Fibromyalgia and Sleep

Fibromyalgia pain can be widespread and often flares up throughout the day. But even at night, fibromyalgia symptoms won't quit, robbing you of precious sleep.

Fibromyalgia is known for the chronic pain it causes in specific muscles, joints, ligaments and tendons. Patients also may feel discomfort at various other points on the body, especially the neck, back, shoulders, pelvis and hands.

In addition, sleep problems and its associated fatigue are common symptoms of fibromyalgia. Some patients repeatedly awaken during the night. Others get plenty of sleep, but still feel tired in the morning.

Some of the specific sleep disorders associated with fibromyalgia include:

  • Sleep apnea. Causes a patient's breathing to temporarily slow or stop while asleep. Pauses in breath occur up to 30 times an hour, and each may last for 10 to 20 seconds. Left untreated, sleep apnea can be life-threatening.
  • Restless legs syndrome (RLS). Causes nighttime muscle spasms in the legs. Patients describe it as unpleasant creeping, crawling, tingling, pulling or painful sensations.

* _Stored data entries_

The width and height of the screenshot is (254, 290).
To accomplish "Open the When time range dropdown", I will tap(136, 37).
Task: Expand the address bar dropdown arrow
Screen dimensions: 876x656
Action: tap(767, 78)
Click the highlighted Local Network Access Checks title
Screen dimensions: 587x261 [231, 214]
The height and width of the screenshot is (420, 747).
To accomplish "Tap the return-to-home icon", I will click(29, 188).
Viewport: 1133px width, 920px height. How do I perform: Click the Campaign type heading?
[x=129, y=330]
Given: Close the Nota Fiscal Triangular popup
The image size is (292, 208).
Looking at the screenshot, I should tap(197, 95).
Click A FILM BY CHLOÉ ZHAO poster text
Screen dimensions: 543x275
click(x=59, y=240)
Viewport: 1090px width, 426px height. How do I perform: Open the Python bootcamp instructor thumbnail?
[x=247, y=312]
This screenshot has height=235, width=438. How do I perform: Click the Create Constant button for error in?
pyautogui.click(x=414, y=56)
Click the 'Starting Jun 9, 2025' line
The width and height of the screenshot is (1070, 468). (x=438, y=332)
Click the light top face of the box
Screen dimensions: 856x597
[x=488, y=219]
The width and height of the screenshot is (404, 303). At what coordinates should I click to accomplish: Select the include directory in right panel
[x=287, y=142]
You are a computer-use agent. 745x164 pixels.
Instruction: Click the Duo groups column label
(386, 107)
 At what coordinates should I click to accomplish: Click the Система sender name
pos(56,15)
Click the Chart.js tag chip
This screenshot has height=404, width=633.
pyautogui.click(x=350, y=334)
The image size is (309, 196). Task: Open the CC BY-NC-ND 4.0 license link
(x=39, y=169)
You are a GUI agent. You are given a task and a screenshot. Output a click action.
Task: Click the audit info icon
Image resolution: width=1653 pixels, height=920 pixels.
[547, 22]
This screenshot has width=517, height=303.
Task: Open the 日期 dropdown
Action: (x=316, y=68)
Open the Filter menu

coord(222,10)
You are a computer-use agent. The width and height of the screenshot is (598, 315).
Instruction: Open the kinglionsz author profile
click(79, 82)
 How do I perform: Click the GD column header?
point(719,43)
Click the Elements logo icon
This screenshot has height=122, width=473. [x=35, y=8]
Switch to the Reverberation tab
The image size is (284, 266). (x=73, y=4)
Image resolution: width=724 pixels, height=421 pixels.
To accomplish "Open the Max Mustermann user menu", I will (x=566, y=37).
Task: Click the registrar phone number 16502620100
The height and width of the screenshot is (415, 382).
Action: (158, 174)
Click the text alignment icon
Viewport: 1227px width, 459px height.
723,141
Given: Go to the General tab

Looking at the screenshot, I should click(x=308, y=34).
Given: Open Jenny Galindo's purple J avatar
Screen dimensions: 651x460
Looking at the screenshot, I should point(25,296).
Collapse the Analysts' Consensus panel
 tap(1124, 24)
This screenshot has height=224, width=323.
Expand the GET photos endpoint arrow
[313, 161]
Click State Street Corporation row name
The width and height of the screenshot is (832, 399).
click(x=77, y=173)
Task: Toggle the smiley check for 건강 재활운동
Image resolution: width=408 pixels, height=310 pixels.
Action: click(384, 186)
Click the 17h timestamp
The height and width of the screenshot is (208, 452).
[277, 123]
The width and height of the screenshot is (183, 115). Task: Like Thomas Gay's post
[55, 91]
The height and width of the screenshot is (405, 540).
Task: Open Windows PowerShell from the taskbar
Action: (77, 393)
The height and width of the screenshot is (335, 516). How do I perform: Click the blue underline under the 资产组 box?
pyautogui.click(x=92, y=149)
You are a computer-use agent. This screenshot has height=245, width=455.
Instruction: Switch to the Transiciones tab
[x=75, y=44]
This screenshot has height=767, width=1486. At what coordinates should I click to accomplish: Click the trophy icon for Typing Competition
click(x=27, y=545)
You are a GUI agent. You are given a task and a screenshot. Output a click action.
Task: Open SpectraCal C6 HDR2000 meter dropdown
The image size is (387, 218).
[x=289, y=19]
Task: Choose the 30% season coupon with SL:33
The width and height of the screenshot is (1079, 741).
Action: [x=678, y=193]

* _Try it_
Name every point on the body that the fibromyalgia text singles out as a place where patients may especially feel discomfort.

* _Solution to the problem_
Neck, back, shoulders, pelvis, hands